The Beast Inside is a FPP story driven game developed by The Illusion Ray studio
and published by MovieGames.
Long Story Short :
Adam, CIA cryptanalyst, leaves Boston and moves to the country with his wife, Emma. His handlers are afraid they won’t be able to keep him safe there, but Adam believes he needs a peaceful place in the woodland, to take a shot at military code and alter the course of the Cold War. As it turns out, this area is quite the opposite of a peaceful place... In the attic Adam finds the hidden diary of Nicolas which, once opened, carries the nightmares of the past right into the present, putting the lives of both Adam and Emma in a great danger. How come the mysteries from Civil War era seem to be connected to what is happening during the Cold War?
Who was Nicolas, the man who lived in that house more than a hundred years ago?

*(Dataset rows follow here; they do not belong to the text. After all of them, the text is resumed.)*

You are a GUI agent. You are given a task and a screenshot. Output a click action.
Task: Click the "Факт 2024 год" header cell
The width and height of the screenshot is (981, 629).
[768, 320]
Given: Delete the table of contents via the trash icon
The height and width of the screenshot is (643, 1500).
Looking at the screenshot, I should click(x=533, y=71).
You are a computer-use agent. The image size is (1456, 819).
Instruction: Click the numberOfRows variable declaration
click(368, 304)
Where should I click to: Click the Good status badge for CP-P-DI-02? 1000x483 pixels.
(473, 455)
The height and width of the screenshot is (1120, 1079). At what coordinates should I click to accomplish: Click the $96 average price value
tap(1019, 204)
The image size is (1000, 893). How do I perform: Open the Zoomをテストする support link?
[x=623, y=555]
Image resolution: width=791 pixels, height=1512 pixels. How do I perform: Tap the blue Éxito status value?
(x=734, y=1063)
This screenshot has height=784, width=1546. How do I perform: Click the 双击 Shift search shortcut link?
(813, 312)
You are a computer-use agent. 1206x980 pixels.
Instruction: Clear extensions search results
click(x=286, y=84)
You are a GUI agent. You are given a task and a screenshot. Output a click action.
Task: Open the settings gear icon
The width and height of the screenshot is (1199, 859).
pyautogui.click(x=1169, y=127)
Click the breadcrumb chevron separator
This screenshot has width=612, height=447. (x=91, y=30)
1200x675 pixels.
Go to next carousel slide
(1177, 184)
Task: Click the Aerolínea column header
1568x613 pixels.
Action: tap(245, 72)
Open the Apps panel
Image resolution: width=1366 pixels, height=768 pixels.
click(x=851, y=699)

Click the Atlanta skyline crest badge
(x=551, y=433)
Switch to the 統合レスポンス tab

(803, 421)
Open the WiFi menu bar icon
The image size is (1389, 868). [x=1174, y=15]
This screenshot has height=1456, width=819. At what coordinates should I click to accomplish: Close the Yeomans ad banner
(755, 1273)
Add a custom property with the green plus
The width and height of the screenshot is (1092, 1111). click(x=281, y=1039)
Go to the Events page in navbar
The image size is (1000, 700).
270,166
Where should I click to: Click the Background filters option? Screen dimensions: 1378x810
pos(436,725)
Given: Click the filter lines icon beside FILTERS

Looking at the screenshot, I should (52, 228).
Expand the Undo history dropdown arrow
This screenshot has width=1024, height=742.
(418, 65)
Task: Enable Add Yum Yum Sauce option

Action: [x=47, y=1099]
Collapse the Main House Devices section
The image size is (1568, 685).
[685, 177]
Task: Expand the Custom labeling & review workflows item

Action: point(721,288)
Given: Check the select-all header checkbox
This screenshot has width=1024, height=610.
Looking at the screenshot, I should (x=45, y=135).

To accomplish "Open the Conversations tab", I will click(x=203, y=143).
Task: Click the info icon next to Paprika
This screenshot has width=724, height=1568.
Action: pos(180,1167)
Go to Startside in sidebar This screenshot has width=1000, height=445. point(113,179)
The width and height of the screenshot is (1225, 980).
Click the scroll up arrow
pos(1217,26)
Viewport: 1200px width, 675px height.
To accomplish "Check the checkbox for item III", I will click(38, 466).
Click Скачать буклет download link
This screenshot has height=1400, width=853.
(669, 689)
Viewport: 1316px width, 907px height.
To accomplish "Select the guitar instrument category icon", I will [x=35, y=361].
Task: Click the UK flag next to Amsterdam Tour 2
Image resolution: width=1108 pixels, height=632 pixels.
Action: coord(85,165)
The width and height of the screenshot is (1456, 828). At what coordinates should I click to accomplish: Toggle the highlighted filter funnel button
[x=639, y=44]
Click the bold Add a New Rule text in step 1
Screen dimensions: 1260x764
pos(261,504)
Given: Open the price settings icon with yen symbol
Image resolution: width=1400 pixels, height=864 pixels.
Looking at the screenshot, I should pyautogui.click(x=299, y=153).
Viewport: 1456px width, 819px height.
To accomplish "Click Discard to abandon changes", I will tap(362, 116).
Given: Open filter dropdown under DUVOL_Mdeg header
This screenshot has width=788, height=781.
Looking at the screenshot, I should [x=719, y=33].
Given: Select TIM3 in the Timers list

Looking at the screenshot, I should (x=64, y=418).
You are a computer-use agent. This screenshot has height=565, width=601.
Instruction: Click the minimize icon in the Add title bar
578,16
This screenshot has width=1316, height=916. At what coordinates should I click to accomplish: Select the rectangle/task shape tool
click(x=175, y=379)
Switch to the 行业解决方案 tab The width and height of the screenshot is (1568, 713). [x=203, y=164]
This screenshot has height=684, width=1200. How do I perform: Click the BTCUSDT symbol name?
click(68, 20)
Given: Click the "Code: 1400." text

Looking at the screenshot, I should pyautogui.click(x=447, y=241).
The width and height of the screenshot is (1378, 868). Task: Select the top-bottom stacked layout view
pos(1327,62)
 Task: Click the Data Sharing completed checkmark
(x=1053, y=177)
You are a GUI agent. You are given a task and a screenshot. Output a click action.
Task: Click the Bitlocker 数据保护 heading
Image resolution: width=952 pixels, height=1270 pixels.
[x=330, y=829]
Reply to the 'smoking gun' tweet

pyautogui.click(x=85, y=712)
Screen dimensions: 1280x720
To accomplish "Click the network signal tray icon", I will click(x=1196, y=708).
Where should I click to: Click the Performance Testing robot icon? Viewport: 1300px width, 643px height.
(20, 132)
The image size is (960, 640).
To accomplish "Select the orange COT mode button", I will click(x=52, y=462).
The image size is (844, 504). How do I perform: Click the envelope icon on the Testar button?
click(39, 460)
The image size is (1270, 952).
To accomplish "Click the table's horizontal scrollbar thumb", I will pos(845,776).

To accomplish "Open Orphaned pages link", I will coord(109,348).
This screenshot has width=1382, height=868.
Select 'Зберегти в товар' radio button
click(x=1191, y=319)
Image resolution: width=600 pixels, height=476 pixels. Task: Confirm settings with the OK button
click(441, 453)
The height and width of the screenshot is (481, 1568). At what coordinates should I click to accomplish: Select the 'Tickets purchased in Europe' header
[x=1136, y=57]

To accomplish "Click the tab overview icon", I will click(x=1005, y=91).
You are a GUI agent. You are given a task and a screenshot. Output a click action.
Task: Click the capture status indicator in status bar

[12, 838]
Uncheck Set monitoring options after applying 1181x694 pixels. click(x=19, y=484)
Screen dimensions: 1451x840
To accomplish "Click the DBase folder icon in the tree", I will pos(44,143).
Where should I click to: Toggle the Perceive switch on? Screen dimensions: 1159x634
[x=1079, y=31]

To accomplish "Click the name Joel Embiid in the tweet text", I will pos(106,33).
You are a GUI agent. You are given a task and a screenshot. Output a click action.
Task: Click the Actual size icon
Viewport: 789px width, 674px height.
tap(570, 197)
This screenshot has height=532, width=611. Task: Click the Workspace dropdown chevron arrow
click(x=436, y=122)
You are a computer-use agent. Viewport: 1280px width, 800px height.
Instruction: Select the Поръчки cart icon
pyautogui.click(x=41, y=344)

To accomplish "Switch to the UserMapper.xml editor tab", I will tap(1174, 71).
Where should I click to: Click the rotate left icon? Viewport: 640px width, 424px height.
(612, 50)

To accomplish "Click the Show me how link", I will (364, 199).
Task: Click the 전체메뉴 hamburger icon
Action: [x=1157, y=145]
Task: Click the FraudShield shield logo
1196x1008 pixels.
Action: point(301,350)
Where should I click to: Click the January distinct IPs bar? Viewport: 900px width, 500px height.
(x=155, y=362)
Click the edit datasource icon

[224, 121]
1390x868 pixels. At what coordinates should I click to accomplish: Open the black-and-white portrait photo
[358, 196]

Illusion Ray Studio is a team of young, talented artists with many years of experience in both film and gaming industry, who previously worked for developers such as Platige Image, Fuero Games and Farm 51 and decided to start their own project. We believe that a well-balanced mix of gripping narrative, beautiful graphics and immersive gameplay is the key to the players’ hearts.
Our goal: 
We aim to create a game with very strong, twisted narrative, that will keep players on the edge. We’re all big fans of horror games and mindfuck movies, so while creating The Beast Inside we took inspiration from our personal favourites, such as: Resident Evil 7, P.T., Silent Hill, Amnesia and Firewatch. As for the movies, fans of the Shutter Island, Conjuring, Memento and Identity should feel at home playing The Beast Inside. We’ve also decided to include some interesting puzzles in the game, so be prepared to use your wits against codes, ciphers and to… outsmart enemies. 



Gameplay elements

  • Discovering complex semi-open world from first person perspective
  • Controlling two protagonists in two different time periods
  • Every item is fully interactive
  • Interacting with the environment and solving physics-based puzzles
  • Breaking and deciphering codes, looking for clues in old texts
  • Hiding and running from a wide range of entities
  • Or fighting with them, using a revolver and environmental advantages or your wits
  • Realistic graphics - achieved with the magic of UE4 engine and an extended use of photogrammetry techniques.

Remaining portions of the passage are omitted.